Harlem World Magazine talked to Dr. Patricia Ogilvie an in-house doctor at St. Mary’s Center regarding the World AIDS Day commemorative service on December 1st at the Church in Harlem. The event was officiated by Rev. Earl Kooperkamp who discussed the theme of Act Aware during the ceremony.
Harlem World: What is the mission of St. Mary’s Center?
Dr. Patricia Ogilvie: St. Mary’s Center is a community-based organization that was founded in 1992 to serve people living with HIV/AIDS. We have a skilled nursing facility, and Adult Day Health Care program and primary care, all for HIV positives.
HW: Why was it important for St.
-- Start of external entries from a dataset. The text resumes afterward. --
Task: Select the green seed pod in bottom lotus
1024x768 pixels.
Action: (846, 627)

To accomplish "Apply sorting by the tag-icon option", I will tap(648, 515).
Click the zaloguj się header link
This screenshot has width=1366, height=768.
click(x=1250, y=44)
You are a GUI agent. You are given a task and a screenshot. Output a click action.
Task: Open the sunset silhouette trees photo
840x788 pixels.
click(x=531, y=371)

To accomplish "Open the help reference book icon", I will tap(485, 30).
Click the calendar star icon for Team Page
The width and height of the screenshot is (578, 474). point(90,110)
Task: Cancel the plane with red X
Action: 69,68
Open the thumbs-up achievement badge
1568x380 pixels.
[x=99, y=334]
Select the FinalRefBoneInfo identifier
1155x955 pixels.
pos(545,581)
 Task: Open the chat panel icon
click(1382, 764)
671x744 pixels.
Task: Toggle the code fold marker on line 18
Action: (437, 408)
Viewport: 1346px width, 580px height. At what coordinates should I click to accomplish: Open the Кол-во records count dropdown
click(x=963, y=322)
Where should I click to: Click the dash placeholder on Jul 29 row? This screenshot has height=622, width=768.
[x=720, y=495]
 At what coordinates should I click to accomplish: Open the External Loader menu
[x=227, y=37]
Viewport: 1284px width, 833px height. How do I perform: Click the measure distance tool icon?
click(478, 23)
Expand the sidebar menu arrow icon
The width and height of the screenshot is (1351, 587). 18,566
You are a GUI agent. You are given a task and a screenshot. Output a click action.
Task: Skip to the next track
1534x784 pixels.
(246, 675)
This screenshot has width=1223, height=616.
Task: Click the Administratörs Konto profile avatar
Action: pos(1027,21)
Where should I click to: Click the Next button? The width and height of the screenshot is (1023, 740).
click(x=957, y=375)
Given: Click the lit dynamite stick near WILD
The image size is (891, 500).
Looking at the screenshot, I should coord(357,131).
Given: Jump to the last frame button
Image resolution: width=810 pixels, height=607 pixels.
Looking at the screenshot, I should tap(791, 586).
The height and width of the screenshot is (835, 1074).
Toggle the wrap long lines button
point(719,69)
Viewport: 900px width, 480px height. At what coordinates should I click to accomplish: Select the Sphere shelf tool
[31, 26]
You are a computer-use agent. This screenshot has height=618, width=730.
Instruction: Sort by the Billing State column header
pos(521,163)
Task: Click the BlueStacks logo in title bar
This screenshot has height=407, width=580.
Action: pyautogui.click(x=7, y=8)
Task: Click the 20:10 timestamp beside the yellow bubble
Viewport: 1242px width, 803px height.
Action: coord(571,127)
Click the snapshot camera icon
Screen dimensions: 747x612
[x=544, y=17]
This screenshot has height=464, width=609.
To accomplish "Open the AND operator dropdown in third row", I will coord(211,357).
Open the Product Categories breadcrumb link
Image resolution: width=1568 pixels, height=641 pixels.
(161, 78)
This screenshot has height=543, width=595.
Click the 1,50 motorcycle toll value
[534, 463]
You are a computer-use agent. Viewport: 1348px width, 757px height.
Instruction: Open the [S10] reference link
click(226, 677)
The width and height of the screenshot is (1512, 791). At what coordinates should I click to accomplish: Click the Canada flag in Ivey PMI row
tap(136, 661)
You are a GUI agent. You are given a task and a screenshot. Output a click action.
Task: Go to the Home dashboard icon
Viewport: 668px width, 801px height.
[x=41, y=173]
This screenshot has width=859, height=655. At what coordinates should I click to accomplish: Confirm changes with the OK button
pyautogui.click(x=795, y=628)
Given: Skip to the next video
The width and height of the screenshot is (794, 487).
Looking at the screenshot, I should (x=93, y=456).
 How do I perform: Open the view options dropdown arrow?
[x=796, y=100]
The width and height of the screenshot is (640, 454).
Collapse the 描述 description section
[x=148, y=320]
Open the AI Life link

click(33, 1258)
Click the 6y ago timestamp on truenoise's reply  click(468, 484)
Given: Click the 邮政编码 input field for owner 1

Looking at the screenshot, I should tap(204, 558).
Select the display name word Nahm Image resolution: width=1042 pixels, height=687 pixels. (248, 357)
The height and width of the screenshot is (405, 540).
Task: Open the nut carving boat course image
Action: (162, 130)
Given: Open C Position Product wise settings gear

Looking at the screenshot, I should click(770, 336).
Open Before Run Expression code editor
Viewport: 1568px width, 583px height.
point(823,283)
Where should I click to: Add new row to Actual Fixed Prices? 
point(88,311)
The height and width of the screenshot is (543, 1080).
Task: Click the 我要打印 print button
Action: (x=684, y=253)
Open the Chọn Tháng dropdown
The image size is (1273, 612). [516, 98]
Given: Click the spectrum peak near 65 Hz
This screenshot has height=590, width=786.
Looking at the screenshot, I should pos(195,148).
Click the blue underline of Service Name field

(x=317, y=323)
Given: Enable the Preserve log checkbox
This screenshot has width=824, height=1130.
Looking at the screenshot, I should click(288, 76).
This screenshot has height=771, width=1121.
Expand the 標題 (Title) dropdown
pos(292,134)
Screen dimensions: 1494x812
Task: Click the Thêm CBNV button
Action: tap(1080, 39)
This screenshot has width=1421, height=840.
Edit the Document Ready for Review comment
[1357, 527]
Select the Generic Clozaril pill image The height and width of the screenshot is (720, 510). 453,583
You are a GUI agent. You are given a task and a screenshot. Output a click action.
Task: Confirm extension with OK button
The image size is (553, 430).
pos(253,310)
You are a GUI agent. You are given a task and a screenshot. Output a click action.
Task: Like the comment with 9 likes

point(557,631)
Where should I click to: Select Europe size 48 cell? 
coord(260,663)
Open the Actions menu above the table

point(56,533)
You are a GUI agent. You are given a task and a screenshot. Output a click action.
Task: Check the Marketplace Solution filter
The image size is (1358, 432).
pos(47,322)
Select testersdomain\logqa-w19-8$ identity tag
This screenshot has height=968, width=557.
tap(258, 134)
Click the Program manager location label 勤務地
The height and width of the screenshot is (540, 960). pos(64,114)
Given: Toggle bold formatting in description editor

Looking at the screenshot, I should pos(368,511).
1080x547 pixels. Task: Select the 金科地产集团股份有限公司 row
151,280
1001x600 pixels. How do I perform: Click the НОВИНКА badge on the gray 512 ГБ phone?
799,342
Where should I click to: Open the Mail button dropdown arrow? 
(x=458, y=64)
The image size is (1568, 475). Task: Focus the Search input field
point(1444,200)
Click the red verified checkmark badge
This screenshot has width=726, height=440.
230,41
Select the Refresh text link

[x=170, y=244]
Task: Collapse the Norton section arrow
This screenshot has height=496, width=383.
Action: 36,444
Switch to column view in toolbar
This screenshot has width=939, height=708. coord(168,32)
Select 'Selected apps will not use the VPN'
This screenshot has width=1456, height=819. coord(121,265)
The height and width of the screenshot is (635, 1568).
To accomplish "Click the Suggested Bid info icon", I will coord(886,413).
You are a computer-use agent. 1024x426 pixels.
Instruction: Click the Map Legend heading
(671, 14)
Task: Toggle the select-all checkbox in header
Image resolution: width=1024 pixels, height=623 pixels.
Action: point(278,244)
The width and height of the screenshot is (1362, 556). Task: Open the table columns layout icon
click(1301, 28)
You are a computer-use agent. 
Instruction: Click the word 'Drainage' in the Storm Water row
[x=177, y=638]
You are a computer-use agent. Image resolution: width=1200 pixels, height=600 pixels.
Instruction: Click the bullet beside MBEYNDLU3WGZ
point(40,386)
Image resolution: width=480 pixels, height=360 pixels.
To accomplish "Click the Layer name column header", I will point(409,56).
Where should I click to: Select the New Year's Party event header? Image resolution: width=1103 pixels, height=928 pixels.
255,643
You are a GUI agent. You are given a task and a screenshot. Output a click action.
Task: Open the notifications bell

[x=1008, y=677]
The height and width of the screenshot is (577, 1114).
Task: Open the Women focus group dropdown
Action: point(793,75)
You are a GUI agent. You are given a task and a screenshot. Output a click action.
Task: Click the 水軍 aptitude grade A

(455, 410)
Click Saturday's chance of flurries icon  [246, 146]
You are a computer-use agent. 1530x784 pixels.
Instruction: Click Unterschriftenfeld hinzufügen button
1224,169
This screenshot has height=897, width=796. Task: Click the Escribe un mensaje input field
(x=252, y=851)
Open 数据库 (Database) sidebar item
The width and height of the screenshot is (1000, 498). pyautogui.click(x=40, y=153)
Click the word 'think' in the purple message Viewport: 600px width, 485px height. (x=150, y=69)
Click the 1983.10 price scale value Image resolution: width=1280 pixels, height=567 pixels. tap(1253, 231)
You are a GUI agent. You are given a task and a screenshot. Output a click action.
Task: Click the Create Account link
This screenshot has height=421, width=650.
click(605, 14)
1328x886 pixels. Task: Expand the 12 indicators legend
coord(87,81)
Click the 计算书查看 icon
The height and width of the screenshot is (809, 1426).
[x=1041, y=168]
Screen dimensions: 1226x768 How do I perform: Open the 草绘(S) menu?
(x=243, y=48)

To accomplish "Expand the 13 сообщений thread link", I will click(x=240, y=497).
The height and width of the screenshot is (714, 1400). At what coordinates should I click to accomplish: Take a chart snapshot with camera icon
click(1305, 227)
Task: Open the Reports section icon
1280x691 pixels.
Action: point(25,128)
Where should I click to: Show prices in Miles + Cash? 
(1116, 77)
Mary’s Center have a World AIDS Day event?
DPO: The event to commemorates all those who have struggled and suffered with the virus, as well as to recognize the great accomplishments that have been made in treating the disease.
HW: What was the theme of the event?
DPO: The theme of the World AIDS Day event, held on December 1, 2010, was “Act Aware.” This means to be cognizant of those who passed away before there was successful treatment. It also refers to the need for all of us to know our HIV status. The CDC recommends that everyone from 18 to 64 years old be tested for HIV, as a routine matter, like checking your cholesterol. When people are aware that they are HIV positive, they can change their behavior to avoid infecting others and to preserve their own health. Unfortunately, the HIV epidemic has affected communities of people living in poverty and people of color disproportionately. Many Harlem residents have been affected by the disease, being infected themselves or their family members being infected, so we need to do everything we can to decrease its tragic impact.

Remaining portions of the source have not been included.